● Try it
In the entries that follow, the first line to write out is the one containing "Open the custom editor tools wrench icon", and the last is the one containing "Screen dimensions: 714x408". Reproduce that stretch exactly, with nothing before or after it.

● Material supplied

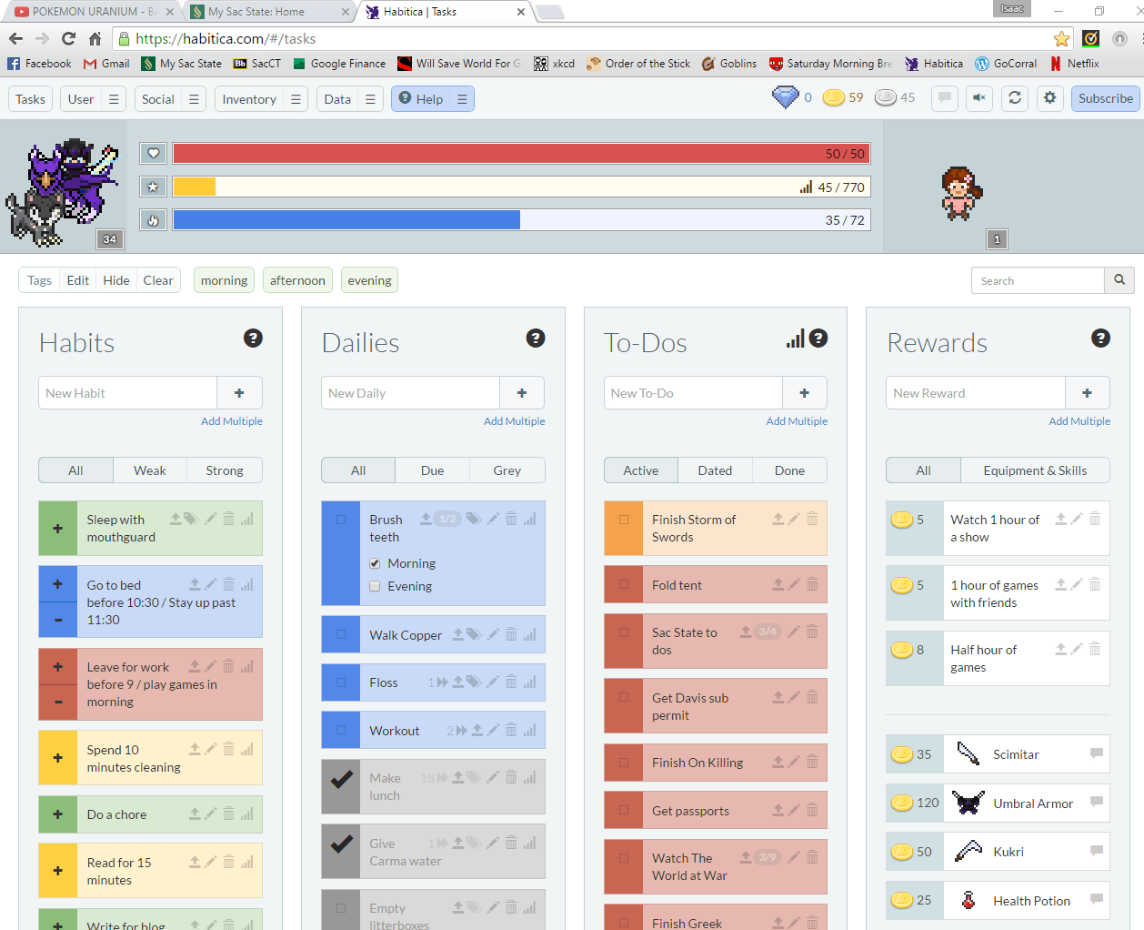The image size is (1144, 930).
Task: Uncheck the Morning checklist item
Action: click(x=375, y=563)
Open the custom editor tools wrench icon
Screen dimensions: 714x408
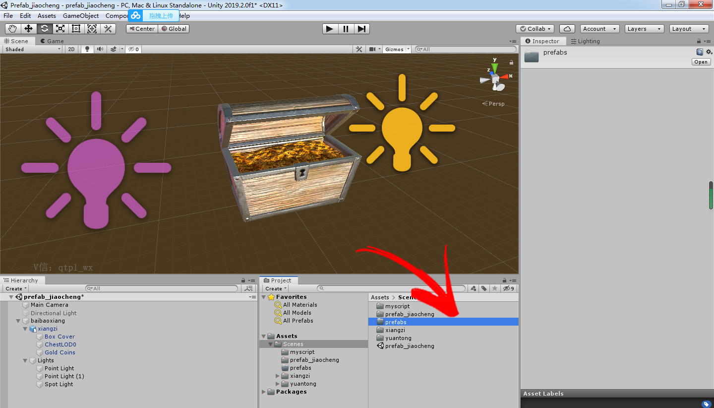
==
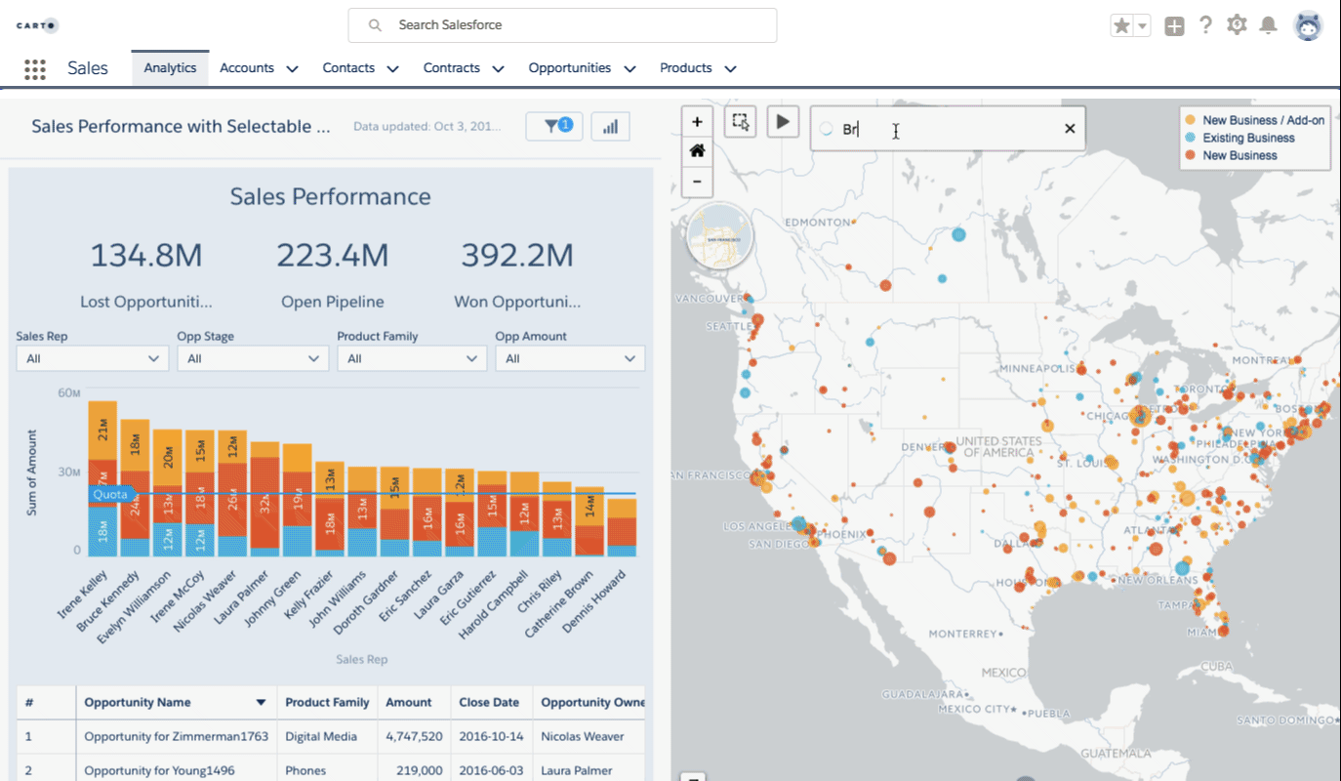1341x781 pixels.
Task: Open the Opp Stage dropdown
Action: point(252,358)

● Reply
Open the custom editor tools wrench icon
Screen dimensions: 714x408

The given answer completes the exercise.